Our plan for Zimbabwe was simply to get across it as quickly and cheaply as possible. It essentially was just an obstacle in our way to Mozambique. We wanted to take the train across the country which tends to be slow and only run at night but we were warned that it was not reliably, the schedules often change without notice, and it’s not a comfortable means of transportation. Undaunted, we made our way to the train station and waited a while as the ticket office doesn’t really follow the posted open hours on the sign. We the clerk felt like opening the door, we found out there weren’t any first class berth on this run but we could buy second class berths. He assured me after seeing my apprehension that the first class was the same as second class it’s just you don’t get sheets in second class unless you pay an extra dollar. We decided to take the second class but had to pay for 3 tickets to get the entire compartment since we were (gasp!) male and female sharing a compartment. I had read about this rule in Tanzania but didn’t know it was here as well. Total cost was 21 USD for the three tickets. The train was to leave at 7 PM and arrive the next morning in Bulawayo at 9 AM so we had some time to kill. We left our backpacks in the cloak room at the station and headed out.
After eating cow’s knee caps and taunting the baboons, we still had six hours for the train. We wandered around a bit and visited the tourist office where I found the “big tree” I had read about was not inside the park on Zimbabwe’s side but outside and we could visit it for free. A big tree for free! What were we waiting for! It was about 2 and a half miles away, and when we got there we saw it was indeed a big baobab tree. Actually it was interesting in that it was the oldest living thing in Africa or so they say.

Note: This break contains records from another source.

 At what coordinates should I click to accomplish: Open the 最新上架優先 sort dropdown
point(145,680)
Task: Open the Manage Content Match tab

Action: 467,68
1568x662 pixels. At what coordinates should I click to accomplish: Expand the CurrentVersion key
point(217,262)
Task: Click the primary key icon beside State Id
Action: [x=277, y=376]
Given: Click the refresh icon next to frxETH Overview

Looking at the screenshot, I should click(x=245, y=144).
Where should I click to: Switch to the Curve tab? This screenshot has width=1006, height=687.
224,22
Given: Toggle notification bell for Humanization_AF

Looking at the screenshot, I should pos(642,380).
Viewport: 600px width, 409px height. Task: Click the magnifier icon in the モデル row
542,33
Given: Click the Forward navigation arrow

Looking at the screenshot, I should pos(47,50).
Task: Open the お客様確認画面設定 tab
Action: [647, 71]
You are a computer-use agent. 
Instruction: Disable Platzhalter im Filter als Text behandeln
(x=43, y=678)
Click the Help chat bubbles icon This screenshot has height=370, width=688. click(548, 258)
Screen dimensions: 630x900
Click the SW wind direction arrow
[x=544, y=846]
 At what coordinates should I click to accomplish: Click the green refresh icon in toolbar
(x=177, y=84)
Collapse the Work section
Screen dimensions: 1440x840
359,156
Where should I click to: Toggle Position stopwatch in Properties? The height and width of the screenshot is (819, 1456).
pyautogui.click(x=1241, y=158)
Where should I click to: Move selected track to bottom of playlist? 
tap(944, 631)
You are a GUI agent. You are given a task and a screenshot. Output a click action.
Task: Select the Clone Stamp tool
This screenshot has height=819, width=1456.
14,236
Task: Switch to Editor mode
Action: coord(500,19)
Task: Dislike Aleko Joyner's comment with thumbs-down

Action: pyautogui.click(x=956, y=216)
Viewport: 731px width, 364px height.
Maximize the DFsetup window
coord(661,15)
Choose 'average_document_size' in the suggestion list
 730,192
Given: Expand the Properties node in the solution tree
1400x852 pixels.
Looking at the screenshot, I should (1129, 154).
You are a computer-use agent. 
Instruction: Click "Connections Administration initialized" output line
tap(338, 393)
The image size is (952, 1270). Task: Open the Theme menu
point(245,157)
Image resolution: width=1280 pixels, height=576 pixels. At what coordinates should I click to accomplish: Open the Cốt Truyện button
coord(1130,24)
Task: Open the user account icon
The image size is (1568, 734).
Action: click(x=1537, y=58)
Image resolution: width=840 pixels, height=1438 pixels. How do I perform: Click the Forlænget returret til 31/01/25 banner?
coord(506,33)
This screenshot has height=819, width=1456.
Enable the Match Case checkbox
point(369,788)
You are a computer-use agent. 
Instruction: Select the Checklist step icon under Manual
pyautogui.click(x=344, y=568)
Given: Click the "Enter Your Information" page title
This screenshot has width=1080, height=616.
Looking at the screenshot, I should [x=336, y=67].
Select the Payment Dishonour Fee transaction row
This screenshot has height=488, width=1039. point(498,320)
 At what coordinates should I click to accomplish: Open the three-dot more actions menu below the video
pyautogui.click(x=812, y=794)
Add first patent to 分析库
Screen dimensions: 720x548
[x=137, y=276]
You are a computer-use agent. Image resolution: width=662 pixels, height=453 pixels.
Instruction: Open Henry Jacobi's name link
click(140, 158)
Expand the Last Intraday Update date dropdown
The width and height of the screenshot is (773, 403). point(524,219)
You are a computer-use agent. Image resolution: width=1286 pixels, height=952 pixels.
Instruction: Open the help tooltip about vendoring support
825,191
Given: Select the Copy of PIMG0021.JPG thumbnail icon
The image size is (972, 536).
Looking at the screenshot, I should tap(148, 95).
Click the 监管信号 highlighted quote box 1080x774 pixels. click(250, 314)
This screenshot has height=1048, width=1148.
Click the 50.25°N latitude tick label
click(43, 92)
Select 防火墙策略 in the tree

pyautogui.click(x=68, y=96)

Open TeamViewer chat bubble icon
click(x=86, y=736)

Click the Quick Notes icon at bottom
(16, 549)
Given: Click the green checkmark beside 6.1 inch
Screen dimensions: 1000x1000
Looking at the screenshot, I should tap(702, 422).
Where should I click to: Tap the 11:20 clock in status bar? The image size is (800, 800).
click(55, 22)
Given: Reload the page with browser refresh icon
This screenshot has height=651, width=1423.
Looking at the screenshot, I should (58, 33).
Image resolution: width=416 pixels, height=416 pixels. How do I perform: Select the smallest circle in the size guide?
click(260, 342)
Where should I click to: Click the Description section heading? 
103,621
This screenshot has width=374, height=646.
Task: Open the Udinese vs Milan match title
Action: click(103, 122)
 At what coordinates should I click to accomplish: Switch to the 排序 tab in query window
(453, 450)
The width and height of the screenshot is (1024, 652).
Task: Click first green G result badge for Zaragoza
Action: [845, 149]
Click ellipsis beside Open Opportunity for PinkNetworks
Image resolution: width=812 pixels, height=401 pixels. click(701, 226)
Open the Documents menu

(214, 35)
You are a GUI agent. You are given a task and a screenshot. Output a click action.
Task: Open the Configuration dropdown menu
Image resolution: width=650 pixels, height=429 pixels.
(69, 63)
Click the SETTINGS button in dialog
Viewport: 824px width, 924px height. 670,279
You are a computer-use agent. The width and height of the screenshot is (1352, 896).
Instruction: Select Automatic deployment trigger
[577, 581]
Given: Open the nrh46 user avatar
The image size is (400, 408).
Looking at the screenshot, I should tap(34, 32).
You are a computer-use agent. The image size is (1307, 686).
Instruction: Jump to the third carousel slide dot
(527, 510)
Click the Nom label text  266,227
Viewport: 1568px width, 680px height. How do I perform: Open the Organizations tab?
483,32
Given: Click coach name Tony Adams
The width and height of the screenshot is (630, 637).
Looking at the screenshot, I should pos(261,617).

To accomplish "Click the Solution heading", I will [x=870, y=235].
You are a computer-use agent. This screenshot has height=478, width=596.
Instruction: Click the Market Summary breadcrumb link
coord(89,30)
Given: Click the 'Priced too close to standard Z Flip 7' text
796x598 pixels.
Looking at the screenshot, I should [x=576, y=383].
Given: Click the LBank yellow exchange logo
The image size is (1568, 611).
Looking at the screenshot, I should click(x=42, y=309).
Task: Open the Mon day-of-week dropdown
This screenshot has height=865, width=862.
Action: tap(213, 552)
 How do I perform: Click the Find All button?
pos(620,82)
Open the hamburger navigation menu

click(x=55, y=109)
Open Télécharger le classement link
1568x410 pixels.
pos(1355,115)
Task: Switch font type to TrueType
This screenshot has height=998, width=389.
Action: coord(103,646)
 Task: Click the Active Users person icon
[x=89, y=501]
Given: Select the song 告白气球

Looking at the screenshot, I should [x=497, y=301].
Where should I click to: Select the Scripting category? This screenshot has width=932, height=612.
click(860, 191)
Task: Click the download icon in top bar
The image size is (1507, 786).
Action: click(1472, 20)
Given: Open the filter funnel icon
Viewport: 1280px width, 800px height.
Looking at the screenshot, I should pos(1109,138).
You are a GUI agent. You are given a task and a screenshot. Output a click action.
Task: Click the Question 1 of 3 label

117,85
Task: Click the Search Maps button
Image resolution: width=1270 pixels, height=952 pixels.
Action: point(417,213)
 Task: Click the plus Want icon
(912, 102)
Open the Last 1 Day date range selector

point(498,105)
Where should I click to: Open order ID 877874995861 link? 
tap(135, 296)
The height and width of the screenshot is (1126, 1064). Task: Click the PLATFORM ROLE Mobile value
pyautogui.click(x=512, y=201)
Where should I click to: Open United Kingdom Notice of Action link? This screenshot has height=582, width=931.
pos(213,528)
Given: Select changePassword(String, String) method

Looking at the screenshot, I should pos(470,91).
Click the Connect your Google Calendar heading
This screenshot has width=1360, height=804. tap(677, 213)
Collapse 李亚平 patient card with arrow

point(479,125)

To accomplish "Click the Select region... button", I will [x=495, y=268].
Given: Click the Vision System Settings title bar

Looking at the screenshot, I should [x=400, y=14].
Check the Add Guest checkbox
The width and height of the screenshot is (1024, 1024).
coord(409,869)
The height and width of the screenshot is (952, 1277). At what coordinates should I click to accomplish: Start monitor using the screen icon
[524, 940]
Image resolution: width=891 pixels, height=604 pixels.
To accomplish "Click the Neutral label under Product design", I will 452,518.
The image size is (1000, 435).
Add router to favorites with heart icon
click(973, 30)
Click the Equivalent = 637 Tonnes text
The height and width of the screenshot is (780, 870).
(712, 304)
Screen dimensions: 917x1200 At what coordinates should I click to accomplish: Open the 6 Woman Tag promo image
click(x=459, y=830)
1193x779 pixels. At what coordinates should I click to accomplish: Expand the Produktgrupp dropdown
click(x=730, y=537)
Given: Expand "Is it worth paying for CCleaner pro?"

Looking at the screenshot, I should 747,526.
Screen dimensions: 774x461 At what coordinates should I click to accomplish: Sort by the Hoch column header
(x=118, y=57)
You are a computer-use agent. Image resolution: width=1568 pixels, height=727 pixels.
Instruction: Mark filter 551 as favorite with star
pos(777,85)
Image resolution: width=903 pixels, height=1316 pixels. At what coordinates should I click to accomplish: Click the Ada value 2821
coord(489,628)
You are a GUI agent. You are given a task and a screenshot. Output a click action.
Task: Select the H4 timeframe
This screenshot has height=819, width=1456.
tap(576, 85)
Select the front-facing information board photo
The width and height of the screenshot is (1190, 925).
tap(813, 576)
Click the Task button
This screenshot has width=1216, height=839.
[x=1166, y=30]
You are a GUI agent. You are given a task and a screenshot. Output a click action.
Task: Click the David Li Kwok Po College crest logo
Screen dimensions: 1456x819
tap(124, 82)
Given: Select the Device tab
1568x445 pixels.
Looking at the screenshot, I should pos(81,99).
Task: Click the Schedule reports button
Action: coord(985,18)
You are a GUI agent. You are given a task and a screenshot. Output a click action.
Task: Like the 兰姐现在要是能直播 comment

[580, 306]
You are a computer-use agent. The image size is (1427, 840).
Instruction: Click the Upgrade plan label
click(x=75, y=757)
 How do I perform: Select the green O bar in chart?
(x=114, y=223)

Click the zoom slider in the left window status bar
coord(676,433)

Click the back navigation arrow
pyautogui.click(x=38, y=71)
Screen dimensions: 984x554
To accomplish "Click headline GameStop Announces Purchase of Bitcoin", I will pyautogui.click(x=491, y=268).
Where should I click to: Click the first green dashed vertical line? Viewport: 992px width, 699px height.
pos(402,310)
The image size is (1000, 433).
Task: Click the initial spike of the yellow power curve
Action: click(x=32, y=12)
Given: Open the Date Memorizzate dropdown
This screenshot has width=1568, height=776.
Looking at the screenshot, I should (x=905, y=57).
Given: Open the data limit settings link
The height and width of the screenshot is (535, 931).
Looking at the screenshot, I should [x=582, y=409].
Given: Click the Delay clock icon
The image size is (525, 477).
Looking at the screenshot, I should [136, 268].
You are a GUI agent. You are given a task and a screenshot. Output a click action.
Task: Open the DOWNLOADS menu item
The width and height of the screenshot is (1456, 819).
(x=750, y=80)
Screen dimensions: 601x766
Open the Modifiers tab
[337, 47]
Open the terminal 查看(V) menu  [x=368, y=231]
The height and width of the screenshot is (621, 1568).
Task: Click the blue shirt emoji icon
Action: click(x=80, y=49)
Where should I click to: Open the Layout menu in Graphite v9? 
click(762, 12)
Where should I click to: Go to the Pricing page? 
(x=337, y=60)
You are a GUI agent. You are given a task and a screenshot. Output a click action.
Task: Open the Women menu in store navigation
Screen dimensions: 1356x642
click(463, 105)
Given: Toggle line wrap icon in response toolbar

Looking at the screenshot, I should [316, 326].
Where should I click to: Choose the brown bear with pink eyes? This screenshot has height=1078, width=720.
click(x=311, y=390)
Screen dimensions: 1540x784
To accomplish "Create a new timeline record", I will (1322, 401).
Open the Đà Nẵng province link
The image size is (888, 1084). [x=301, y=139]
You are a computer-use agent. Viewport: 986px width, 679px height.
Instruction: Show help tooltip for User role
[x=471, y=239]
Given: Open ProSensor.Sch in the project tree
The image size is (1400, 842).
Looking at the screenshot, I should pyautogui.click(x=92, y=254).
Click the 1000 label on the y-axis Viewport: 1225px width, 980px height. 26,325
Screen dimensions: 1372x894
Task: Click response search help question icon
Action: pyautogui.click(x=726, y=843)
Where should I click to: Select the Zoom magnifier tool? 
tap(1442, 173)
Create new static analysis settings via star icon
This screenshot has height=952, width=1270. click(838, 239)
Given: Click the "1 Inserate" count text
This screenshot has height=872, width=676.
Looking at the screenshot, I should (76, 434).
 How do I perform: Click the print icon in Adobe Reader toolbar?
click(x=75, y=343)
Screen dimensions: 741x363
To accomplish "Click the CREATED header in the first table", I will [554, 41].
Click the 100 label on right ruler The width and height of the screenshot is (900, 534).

I don’t think it was worth the long walk though.
We waited at the train station and I read a book while Julie chatted with a lady from Bulawayo who ended up in the same cab as we for the trip. Julie enjoyed shopping from the train window and looking at the wares the people brought up for inspection at the station. I think she was seriously considering buying a large wooden bowl but conceded that it would be difficult to carry for the rest of the trip and gave up that plan.
The train left the station on time and the porter dropped off the sheet, blanket and pillow (Julie stole my pillow btw) for me while Julie used the purple sheet liner only. The sunset was the most unusual one I’ve ever seen. There were clouds so you couldn’t actually see the sun, but the reflection on the clouds started as a light blue and then turned to a darker indigo color.
We slept alright with a roach or two and pulled into the station at Bulawayo only an hour late which is actually very good. Julie said goodbye to her friend Florin. You are only allowed to buy tickets at the departing station for trips but the clerk in Victoria Falls was nice enough to reserve us first class tickets for our second leg to Harare which we picked up. The clerk said there were no first class tickets for our third leg so we didn’t beg him to book that for us.
We got a good lunch in town and then went to the National Gallery which has truly hideous works in a fantastic turn of the century (I guess since we have a turn recently, I should clarify by saying 1899) house which I forgot to take a picture of. I did, however, take this shot which is rather humorous. We went back to the train station and Julie splurged by spending a buck to use the shower at the train station but I was having none of that! We didn’t leave until eight and had the porter put the sheets on right away so we could sleep.
Harare is the capitol and the largest city. It is not large enough to have a laundromat; it’s unfortunate as we were running short of clean clothes and had plenty of time to wash our clothes as our train didn’t leave to the border until nine on the shortest of the three legs. We spent the time just walking around, checking out stores. The do have one of the most interesting office buildings I have ever seen though with an old factory theme to it. Anyways, it was back to the train station where I broke down and paid the dollar for a shower.
Early the next morning we pulled into Mutare and got a shared cab to the border.